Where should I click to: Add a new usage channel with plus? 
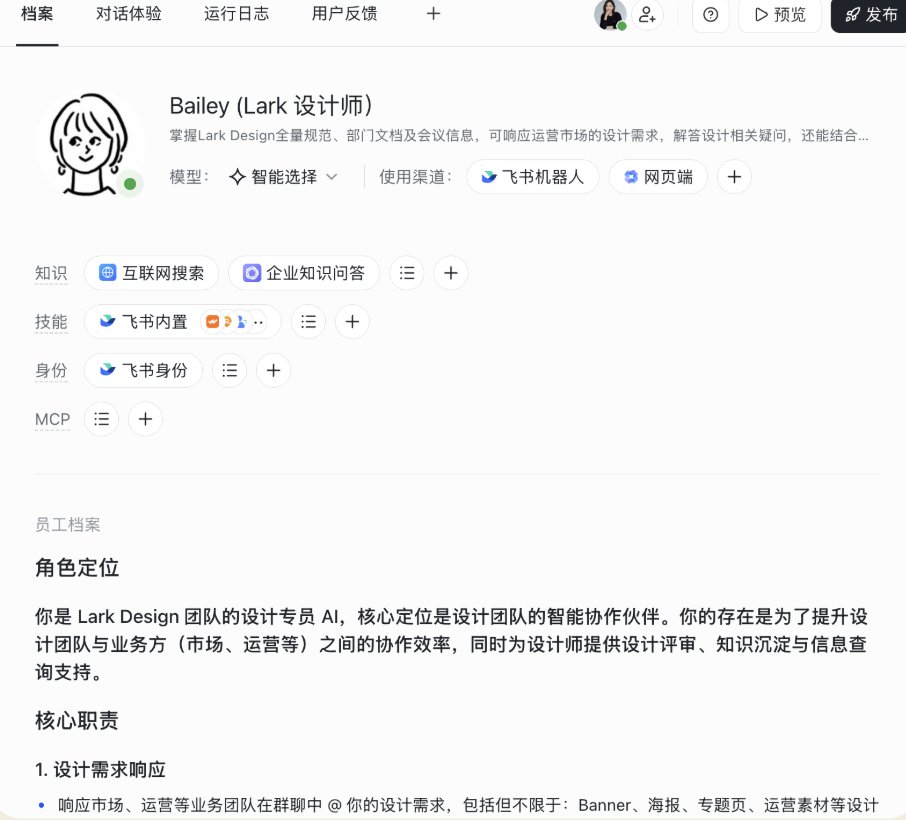734,177
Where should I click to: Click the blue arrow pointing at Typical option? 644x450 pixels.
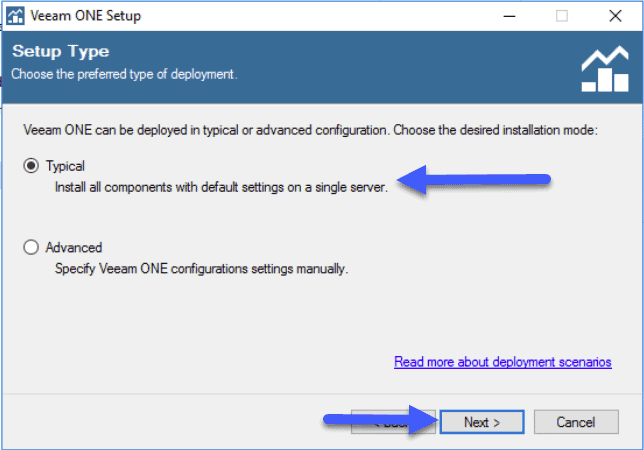click(474, 180)
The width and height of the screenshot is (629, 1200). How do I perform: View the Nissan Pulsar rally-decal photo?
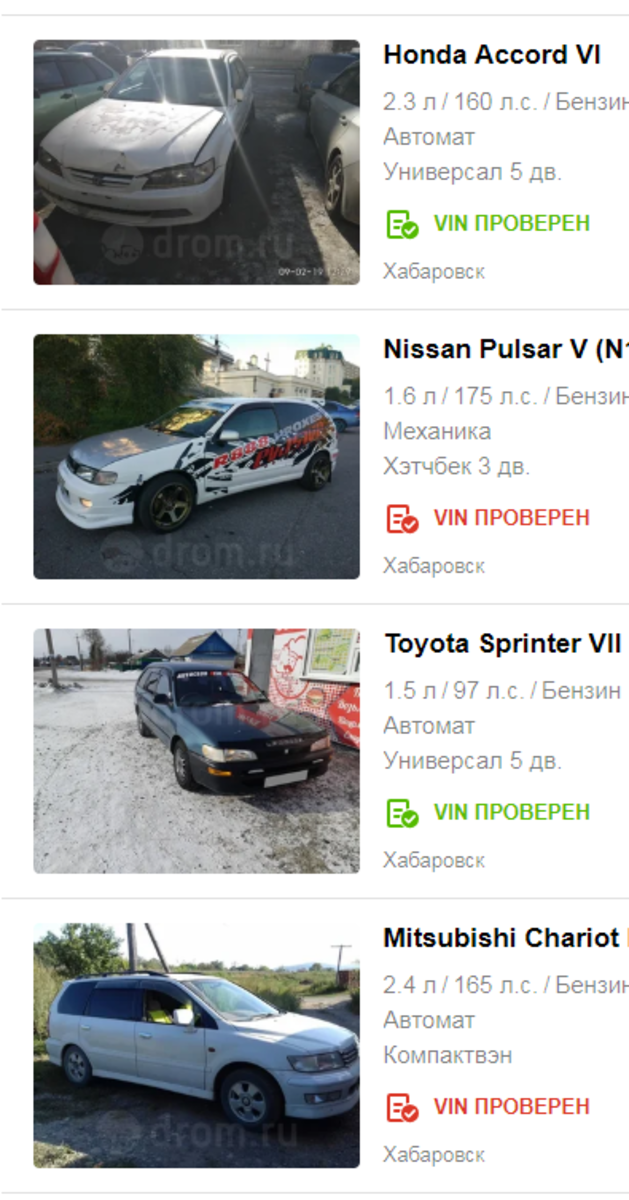click(x=196, y=457)
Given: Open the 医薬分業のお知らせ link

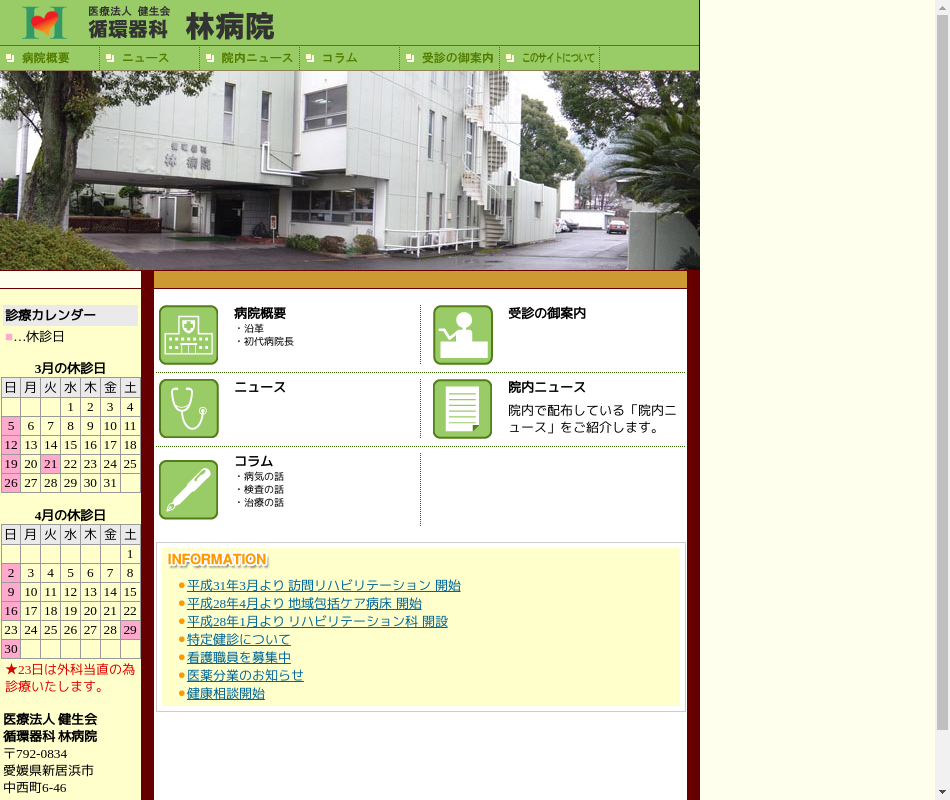Looking at the screenshot, I should point(245,676).
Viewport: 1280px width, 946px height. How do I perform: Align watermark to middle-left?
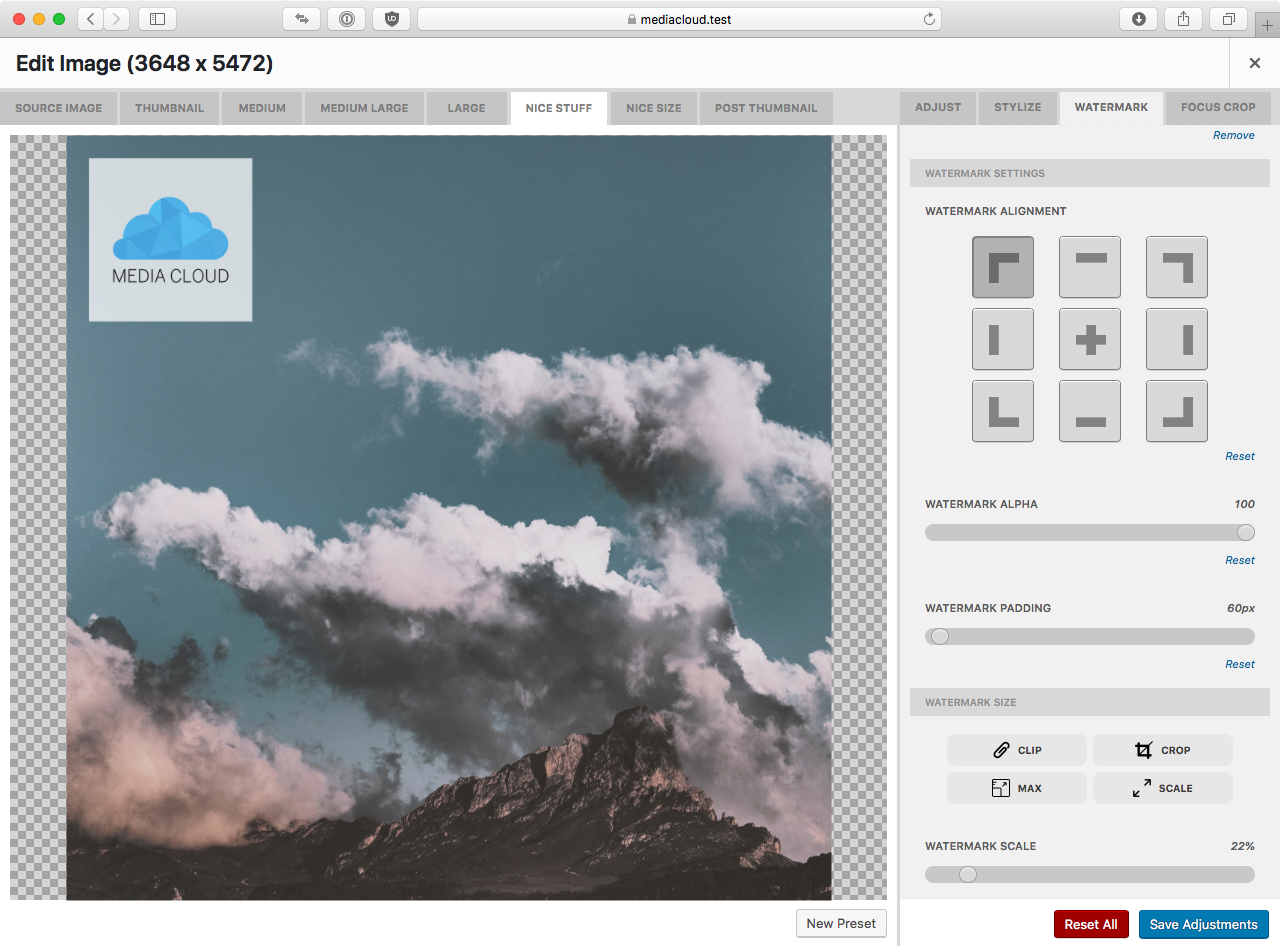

§ **PROBLEM**
Drop the images; return the entries above exactly as they appear.

§ **TASK RESPONSE**
Where should I click to: Add a new usage channel with plus? 
734,177
Where should I click to: Click the blue arrow pointing at Typical option? 644x450 pixels.
click(474, 180)
The width and height of the screenshot is (629, 1200). How do I perform: View the Nissan Pulsar rally-decal photo?
click(x=196, y=457)
Given: Open the 医薬分業のお知らせ link

Looking at the screenshot, I should point(245,676).
Viewport: 1280px width, 946px height. How do I perform: Align watermark to middle-left?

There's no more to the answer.